Machine learning models to predict the tunnel wall convergence

Abstract

Deformation and damage of the rock mass induced by excavation operations can result in the tunnel wall convergence. Accurate prediction of the convergence is crucial for ensuring safe, economical, and efficient construction of tunnel projects. In this study, six popular and reliable machine learning (ML) models, including back-propagation neural network (BPNN), general regression neural network (GRNN), extreme learning machine (ELM), kernel extreme learning machine (KELM), least squares support vector machine (LSSVR) and random forest (RF) were selected to predict the tunnel wall convergence. The jellyfish search optimizer (JSO) was utilized to find the optimal hyperparameters of these models.

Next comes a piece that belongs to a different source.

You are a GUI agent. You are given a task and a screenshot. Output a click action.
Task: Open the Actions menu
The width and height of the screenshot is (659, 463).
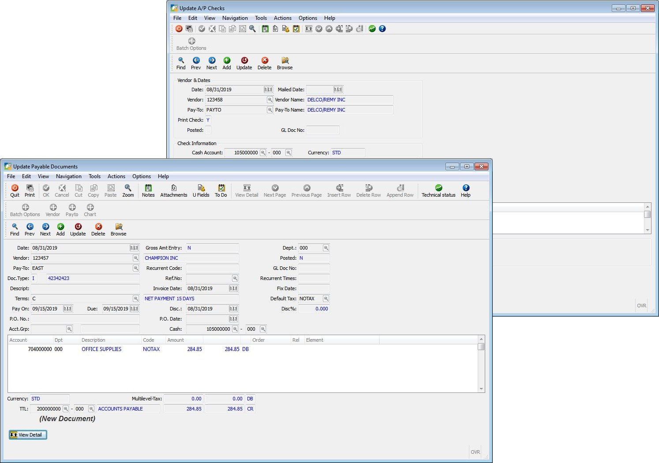coord(116,176)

A total of 142 sets of highway tunnel convergence data were collected for model training and testing, six parameters including overburden thickness (H), rock mass rating index (RMR), rock mass quality index (Q), rock mass cohesion (Crm), deformation modulus of rock mass (Erm), and internal friction angle of rock mass (φrm) were used as input variables and the mean convergence of tunnel wall (Y) was considered as the output variable. Mean absolute error (MAE), root mean squared error (RMSE), coefficient of determination (R2), and variance accounted for (VAF) as evaluation indicators were used to compare the predictive performance of the proposed models. The results from various evaluation methods demonstrate that the overall performance of the JSO-RF model is superior, with MAE, RMSE, R2, and VAF values of 4.288, 6.219, 0.917, and 89.480 during the training phase, and 3.141, 3.958, 0.939, and 93.164 during the testing phase. When compared with RF, multivariate regression (MVR), and empirical equations, the JSO-RF model also exhibits better predictive performance. The importance results of all input variables showed that φrm, Erm, and H were more important input variables than other variables.